The primary neighboring atoms of the most plausible complex for

respective nCl, as discussed below, are extracted in Figure 5. In the optimized geometries of [Cu(TfO)4]2‒ and [CuCl(TfO)3]2‒, the four nearest neighbor atoms were in approximate squareplanar symmetry, where the latter complex showed a slight D2d character (the bond angles made by Cu2+ and the respective trans-position atoms were 157° and 158°). An optimized geometry of [Cu(TfO)3]‒ was also provided. Although the stationary point was not achieved for [Cu(TfO)5]2‒ , the complex did not disaggregate during the geometry optimization process. Conversely, one TfO‒ departed from the [Cu(TfO)6]4‒ complex. These results imply that the solvation number of 4 ± 1 can be allowed for Cu2+ in C4mimTfO. In the case of the nCl = 2 complex, both [CuCl2(TfO)]‒ and [CuCl2(TfO)2]2‒ provided the optimized geometries; however, the formation enthalpy of the former complex was approximately 200 kJ/mol larger than that of the latter. Although it is difficult to determine the real form of the complex based only on the DFT energy in the isolated gaseous phase, the [CuCl2(TfO)]‒ structure of the nCl = 2 complex is consistent with the aforementioned thermodynamic results.

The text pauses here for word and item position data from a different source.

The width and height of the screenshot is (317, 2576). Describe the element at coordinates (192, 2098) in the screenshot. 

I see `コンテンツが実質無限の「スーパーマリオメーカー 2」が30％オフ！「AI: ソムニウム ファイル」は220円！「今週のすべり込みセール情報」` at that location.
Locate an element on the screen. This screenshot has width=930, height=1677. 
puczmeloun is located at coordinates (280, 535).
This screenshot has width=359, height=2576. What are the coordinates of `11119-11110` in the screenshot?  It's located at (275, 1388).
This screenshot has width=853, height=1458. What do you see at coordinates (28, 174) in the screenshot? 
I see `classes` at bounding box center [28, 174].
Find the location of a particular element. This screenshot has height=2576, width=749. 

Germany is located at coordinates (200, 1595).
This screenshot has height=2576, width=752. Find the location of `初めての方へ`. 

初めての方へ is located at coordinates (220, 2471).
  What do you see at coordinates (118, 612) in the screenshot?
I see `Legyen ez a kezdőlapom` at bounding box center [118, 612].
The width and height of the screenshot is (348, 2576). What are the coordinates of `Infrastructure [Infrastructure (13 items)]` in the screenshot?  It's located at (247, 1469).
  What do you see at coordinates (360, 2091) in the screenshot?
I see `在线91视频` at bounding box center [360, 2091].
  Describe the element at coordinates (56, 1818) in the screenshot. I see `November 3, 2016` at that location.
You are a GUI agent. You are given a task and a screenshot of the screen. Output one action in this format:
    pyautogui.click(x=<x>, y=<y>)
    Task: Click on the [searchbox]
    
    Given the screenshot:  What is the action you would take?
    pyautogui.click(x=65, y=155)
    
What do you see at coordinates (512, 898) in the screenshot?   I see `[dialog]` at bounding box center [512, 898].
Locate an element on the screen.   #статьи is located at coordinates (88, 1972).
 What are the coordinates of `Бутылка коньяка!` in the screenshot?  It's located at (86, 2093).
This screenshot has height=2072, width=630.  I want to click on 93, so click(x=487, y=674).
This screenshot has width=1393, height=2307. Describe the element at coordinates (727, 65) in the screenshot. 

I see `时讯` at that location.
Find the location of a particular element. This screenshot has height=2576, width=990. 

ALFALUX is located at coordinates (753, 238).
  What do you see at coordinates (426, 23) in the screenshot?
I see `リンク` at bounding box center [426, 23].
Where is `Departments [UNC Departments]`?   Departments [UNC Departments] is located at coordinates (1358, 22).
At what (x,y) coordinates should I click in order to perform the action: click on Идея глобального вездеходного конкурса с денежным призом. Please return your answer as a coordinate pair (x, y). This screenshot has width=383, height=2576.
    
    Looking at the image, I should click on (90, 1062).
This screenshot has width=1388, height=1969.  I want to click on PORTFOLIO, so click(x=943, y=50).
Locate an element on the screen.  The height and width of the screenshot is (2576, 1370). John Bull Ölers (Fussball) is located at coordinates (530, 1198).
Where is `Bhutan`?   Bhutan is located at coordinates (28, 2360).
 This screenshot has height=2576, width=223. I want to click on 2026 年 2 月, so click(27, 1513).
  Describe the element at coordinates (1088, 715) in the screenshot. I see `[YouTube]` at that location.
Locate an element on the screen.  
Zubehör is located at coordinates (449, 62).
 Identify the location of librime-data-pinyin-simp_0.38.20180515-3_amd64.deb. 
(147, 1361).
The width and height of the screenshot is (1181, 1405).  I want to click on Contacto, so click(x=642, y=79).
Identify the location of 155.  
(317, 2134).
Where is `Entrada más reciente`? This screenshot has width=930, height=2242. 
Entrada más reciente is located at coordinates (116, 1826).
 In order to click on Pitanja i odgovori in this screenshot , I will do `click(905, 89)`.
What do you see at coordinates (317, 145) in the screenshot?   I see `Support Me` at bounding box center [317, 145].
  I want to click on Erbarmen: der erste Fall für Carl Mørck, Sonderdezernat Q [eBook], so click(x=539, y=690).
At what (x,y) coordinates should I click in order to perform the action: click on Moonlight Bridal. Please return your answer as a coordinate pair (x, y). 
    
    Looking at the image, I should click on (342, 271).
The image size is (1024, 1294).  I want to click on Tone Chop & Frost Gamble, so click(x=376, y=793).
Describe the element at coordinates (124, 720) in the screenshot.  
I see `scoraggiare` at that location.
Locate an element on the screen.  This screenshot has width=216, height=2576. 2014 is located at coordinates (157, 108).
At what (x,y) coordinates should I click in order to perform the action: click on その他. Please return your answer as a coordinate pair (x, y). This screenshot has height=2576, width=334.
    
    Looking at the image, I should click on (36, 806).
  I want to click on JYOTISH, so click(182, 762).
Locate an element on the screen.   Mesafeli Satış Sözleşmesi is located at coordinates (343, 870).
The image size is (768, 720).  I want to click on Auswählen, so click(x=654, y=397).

For the nCl = 3 and 4 complexes, geometry optimization did not converge for the complexes containing TfO‒. However, since the nCl = 3 spectrum showed a D2d character, the existence of [CuCl3(TfO)]2‒ is assumed. To explain these results, [CuCl3]‒ and [CuCl3(TfO)]2‒ are proposed to coexist as the nCl = 3 complex. In fact, the [CuCl3]‒ geometry appears to have sufficient spatial capability to approach for TfO‒ even though it is not explicitly coordinated to Cu2+ in the solution.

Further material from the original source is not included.